Earlier this month, an amendment was proposed that would phase in reductions to the state sales tax on food. If approved, it would lower the state sales tax rate from the current 6.5 percent to 4 percent in 2019, then to 2 percent in 2020 and thereafter. As proposed, the amendment would not require cities and counties to lower their local sales tax rates.
The Kansas Legislature controls the state sales tax rate and what can be exempted from sales tax. Currently, local governments’ sales tax exemptions can’t deviate from those of the state.
Ananda asked whether the proposed legislation would provide local governments the option to reduce or eliminate their sales taxes on groceries. City Attorney Toni Wheeler told the commission that she will review the pending legislation and see if that is being discussed as a possibility, but that she doesn’t think it’s likely.
Whether the city’s sales tax revenue from groceries is reduced or diverted to a community program, it could significantly affect the city’s budget. In 2016, the city collected more than $5 million in revenue from local sales tax charged on groceries, according to sales tax reports. That figure represents about 13 percent of the city’s sales tax revenue and about 2.5 percent of the city’s overall revenue for the year.

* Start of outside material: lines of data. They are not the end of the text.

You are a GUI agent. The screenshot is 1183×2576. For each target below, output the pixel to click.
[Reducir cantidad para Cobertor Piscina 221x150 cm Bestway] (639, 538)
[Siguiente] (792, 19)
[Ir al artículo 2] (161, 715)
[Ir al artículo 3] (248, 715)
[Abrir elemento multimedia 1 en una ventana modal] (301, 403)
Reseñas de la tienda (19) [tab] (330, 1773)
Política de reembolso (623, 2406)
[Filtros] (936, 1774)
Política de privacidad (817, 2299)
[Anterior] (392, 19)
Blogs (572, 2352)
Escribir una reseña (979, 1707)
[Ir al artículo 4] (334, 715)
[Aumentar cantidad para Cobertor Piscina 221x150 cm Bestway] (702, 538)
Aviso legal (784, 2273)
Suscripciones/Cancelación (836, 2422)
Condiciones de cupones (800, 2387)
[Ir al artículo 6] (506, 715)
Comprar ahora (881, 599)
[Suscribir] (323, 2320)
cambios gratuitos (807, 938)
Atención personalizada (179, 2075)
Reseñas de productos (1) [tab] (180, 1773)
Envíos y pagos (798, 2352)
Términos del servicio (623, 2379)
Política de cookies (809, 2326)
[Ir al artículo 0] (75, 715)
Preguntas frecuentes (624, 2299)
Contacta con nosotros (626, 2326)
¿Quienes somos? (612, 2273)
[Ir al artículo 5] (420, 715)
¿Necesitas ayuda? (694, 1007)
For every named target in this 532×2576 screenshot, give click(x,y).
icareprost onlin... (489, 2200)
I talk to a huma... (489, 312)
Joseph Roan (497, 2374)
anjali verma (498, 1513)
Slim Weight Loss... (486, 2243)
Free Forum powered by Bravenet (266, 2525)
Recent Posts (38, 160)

City Manager Tom Markus said if any changes are made that affect how much revenue the city collects from sales tax, the commission would have to find another revenue source or make cuts.
“If you acknowledge that there probably isn’t a substitute revenue (source), the logical extension is that it would have to come from a cut in expense from something else,” Markus said.
Boley said he doesn’t currently have a suggestion of what to cut, but now is the time to start considering options. He noted that budget season is near.
In other business, the commission received a presentation from Lawrence Memorial Hospital regarding its plans to build a 200,000-square-foot medical facility on the northwestern edge of Lawrence. The outpatient facility will include a complex of doctors’ offices, outpatient surgery rooms, physical rehabilitation centers and other services and is expected to be complete in late 2019 or early 2020.